Acabamos de cruzar la calle y seguimos adelante, hacia la furgoneta, directos. Las puertas delanteras se abrieron a un tiempo, rápidamente y con suavidad. Primero el seguro cuando estábamos cerca, y las puertas en sí cuando estábamos aún más cerca. Salieron dos tipos. El de la acera se giró poco a poco, mientras que su compañero se apresuró alrededor del capó. Mismo movimiento circular, a diferente velocidad. Una especie de paso sincronizado, perfeccionado con la práctica, no me cabía duda.
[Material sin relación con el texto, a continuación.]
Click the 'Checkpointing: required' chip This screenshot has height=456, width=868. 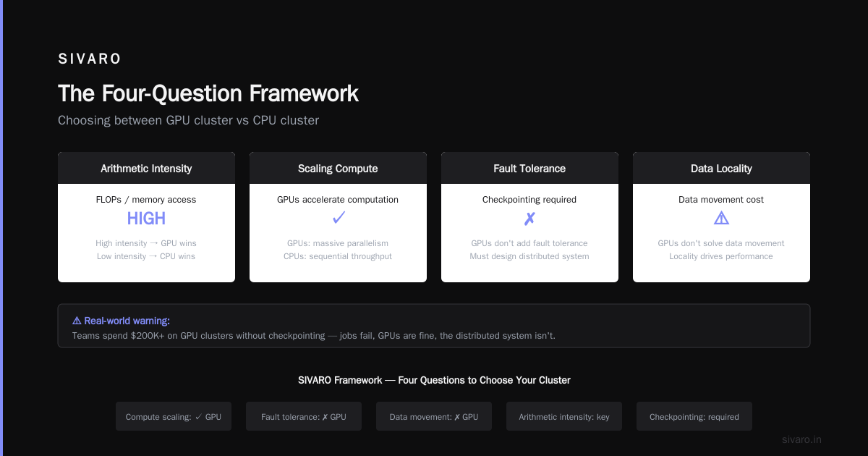coord(694,416)
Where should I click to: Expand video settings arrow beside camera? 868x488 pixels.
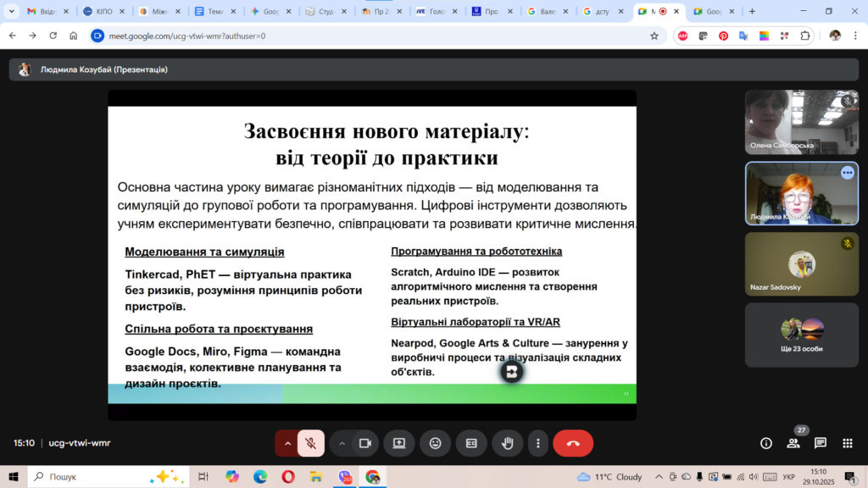[x=342, y=443]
Ambos llevaban traje negro y gabardina negra. Ambos eran blancos. O rosas, para ser exactos. Con el rostro agrietado, como si hubieran pasado un invierno largo y duro. Ambos eran de menor estatura que yo, pero no pesarían mucho menos. Ambos tenían los nudillos prominentes y el cuello musculoso.
Nos cortaron el paso.
—¿En qué puedo ayudarlos? —dije, como el vecino de Arkansas.
Respondió el que había dado la vuelta más corta:
—Voy a llevarme la mano al bolsillo muy despacio y a sacar un documento identificativo del gobierno. ¿Me han comprendido?
Lo que era un truco barato, lo más probable, para que siguiésemos su mano, moviéndose muy despacio hacia el bolsillo, deteniéndose una vez allí, saliendo después, también despacio. Y que, mientras, cualquier cosa que hiciera su compañero nos pasase desapercibida. Como montar pieza por pieza una Heckler & Koch recién sacada de la caja.
Aunque, la verdad sea dicha, si considerasen que necesitaban armas, habrían salido de la furgoneta con ellas en la mano.
—Le he comprendido —le contesté.
Miró a Casey Nice.
—¿Señorita?
—Adelante —dijo ella.
Y eso es lo que hizo, poco a poco, hasta que sacó una cartera de cuero. Era negra y parecía vieja y desgastada. La abrió con el pulgar y el índice. Tenía dos ventanitas de plástico un tanto amarillentas, la una frente a la otra. Detrás de una de ellas había una versión de la placa de la Policía Metropolitana. Como esculpida, brillante e impresionante por sus cascos altos. Pero no era gran cosa estampada en papel. Detrás de la otra ventanita había un carné de identidad.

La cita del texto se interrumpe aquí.